社債権者は議決権は有しないものの、直接の資金提供者として、企業経営にとって重要な位置付けにあると考えています。従って、社債権者としては、投資先企業に対して中長期的な成長やダウンサイドリスクを軽減する施策を求める権利がある一方で、社会的貢献を求める責任もあると考えています。
当社はクレジットアナリストと株式アナリストが協業することを特徴としています。投資先企業や社会のサステナビリティの向上、企業価値の増大という目的は両者同一です。
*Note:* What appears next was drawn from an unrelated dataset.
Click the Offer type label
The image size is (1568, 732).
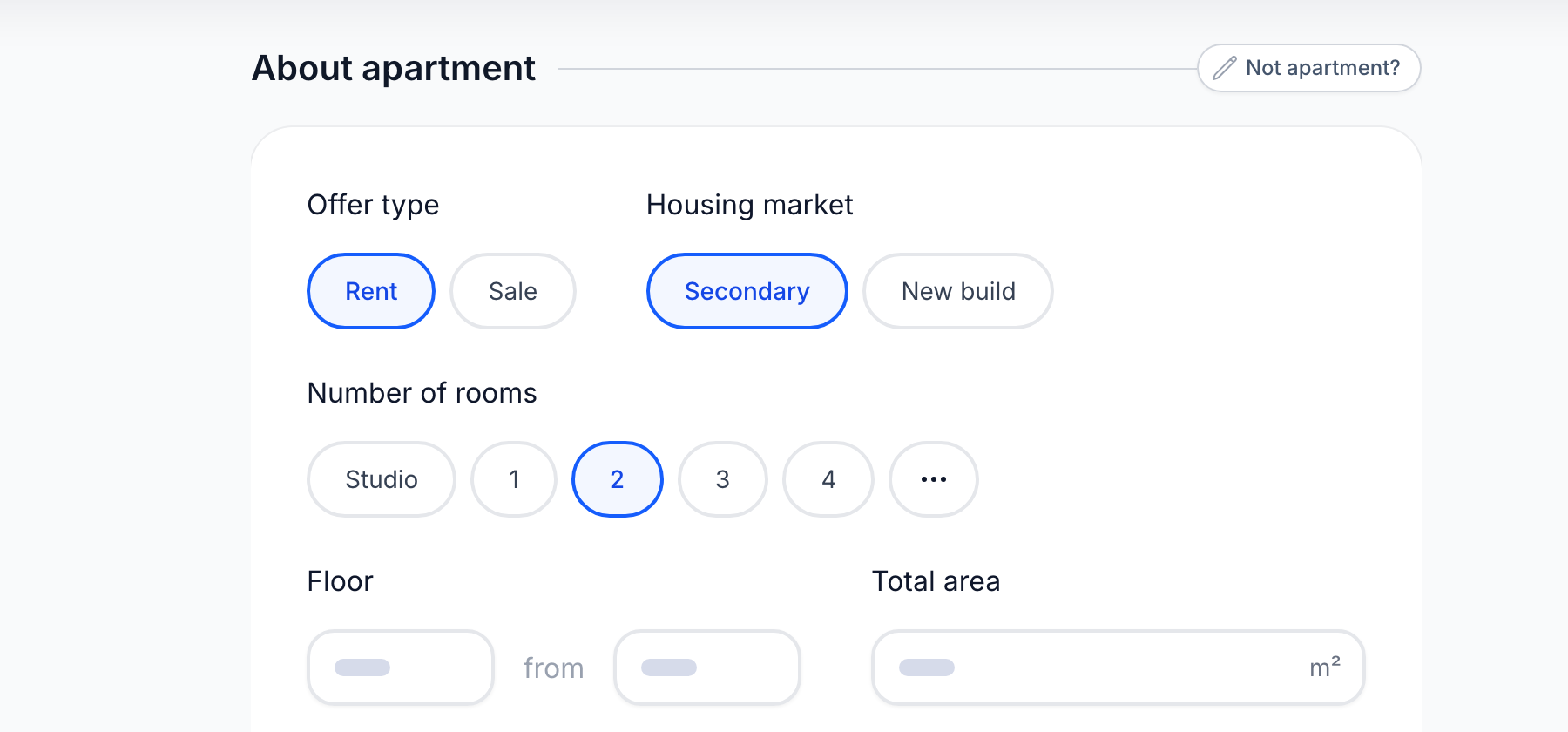(374, 205)
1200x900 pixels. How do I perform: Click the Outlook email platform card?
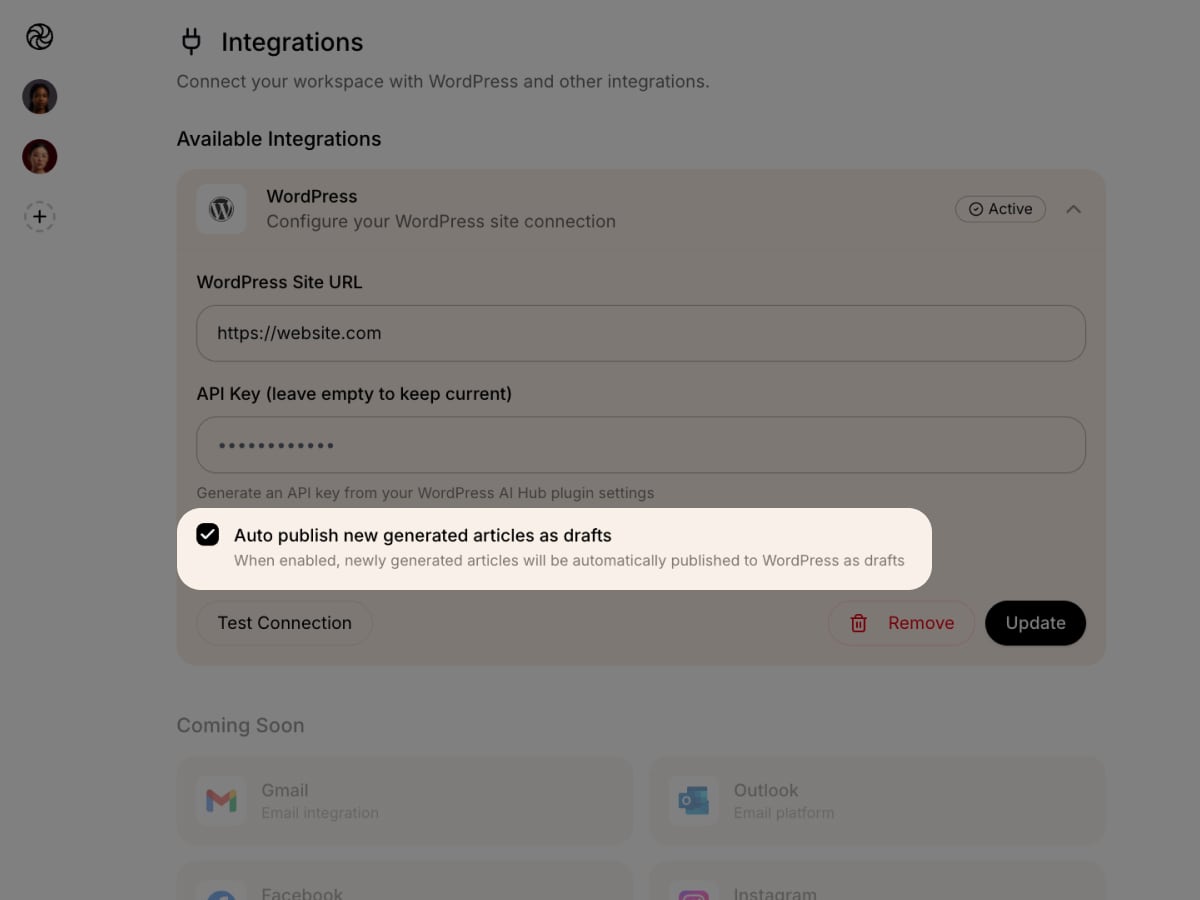[x=876, y=800]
同じ投資先企業に対して両者が異なる観点から調査やエンゲージメントを行うことで、活動の付加価値化、ひいては企業のESG課題解決の後押し強化につなげています。
投資へのESGの考慮については、信用力評価やスプレッド評価において行います。





債券ESG(前半)


ソブリンESGインテグレーション

持続可能な国の債券に投資することは、将来のリスク軽減や安定的なリターンを追求する手段となる可能性があり、国債(以下、ソブリン)の評価においても、ESGを考慮した投資の重要性は高いと考えます。また、ロシアのウクライナ侵攻といった国際社会の秩序を揺るがす事態が発生したことも、ソブリン投資においてESGの要素を考慮することの重要さを再認識させました。当社でも、お客さまのこうしたニーズにお応えすることを目的に、ソブリンのESG評価をインテグレーションしたファンドをご提供しています。

ソブリンESGスコア

ソブリン投資においても、基本的に事業債投資(クレジット)と同様のプロセスでESG評価をインテグレーションしていますが、定量判断として自社ソブリンESGスコアを投資意思決定に反映しています。ソブリンESGスコアは当社ESGマテリアリティの項目に基づき、世界銀行など公的機関が公表する各種データを用いて細分化しスコア化しています。採用する指標はESGマテリアリティを反映するのみならず、 CDSスプレッドや信用格付と比較的高い相関関係が確認されたものに限定するという特徴を有しています。その結果として、ESGスコアが高い国は概ね信用格付が高い傾向があります。
また、ソブリンESGスコアは定量データをベースとしていますが、定量で捉えきれない事象が生じた場合(データ反映までに時間がかかる場合など)、定性判断を加味しています。例えば2022年2月、ロシアによるウクライナ侵攻時は、採用する定量データがイベントを迅速に織り込めないため、定性判断を加味してスコアを引き下げました。

事例:投資プロダクトへのESGインテグレーション

当社のソブリンリスク考慮型・高インカム入替戦略は、財政健全度と期待リターンの高いグローバル国債を対象に、リスクを一定水準に抑制しつつ、リターンを最大化することにより、安定的な収益獲得を追求するプロダクトです。投資プロセスの中で財政健全度を測るSMTAMカントリーリスク・スコアに応じて国別の投資上限比率を決定していますが、同カントリーリスク・スコアにソブリンESGスコアを組み入れてESG評価をしています。
投資プロセスにおけるESG評価については、特にガバナンスの問題が将来的な財政悪化につながるかを含めた信用力評価を行い、クレジットスプレッドへの織り込みの観点からボトムアップによる銘柄選択に反映し、ダウンサイドリスクの抑制につなげています。また、発行体の環境問題への取り組みについても中長期的な信用力に反映される要素と認識し、ボトムアップによる銘柄選択に反映しています。 加えて本戦略においては、ESG各項目の総合的な評価を投資上限比率の設定に反映するとともに、ファンドの参考指標であるインデックス指数対比で高いESG特性を維持することにより、中長期的なリターン向上およびダウンサイドリスクの抑制につなげています。